When you play the piano, you need to practice 1 hand at a time. When you learn a new piece, especially complex ones (hello Bach and 5-voices fugues, hello well tempered klavier), even if 'you can', it is absolutely bad practice to read at first sight something with both hands. Complex pieces, you need to break them down in 2 separate hands. At times, you might need to break each voice separately per hand, and practice different parts of a piece per hand independently and then per hand group and put it together later. As a child, I could read anything at prima vista, but even if I could, it does not mean it is good practice or that it is the right way to long-term study a piece to bring to a concerto stage.

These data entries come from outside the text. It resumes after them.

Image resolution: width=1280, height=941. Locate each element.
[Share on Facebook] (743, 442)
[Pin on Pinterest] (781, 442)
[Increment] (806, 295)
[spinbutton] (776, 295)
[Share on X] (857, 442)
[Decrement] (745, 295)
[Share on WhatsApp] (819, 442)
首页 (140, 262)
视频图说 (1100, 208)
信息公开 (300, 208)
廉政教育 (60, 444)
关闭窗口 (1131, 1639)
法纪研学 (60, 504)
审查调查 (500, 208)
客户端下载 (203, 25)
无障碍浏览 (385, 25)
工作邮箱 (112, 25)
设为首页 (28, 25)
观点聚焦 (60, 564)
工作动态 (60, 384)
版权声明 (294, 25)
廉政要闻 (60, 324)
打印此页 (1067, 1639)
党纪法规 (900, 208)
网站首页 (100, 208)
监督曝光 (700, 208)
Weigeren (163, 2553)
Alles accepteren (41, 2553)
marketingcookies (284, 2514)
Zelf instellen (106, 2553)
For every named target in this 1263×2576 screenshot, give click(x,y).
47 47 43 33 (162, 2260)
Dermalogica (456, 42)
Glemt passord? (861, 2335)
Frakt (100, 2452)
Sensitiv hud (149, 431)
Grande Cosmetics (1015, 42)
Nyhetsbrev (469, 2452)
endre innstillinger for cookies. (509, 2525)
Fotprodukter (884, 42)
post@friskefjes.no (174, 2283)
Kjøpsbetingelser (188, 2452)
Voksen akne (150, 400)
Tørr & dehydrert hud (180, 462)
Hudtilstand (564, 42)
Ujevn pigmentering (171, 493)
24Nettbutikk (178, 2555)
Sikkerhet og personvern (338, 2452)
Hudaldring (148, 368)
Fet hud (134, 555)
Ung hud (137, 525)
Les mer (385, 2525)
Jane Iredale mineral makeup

I think that superhuman coding agents (claude, replit, cursor, etc) are suddenly giving everyone the ability to 'read at first sight', a prima vista. And this creates a ton of technical debt. Even if it might feel boring to practice one hand at a time, or to design fe and be separately, you are literally saving yourself up time later and preventing many mistakes beforehand.
Let's not forget that fe engineering and be engineering are 2 entirely different job postings, and forcing your coding agent to do all at once is not even what they were designed to do. So taking 1 extra hour to prompt and design think things properly is already saving you months of onboarding 2 engs: when you think about it that way, 1 extra hour of design thinking is not that much, right?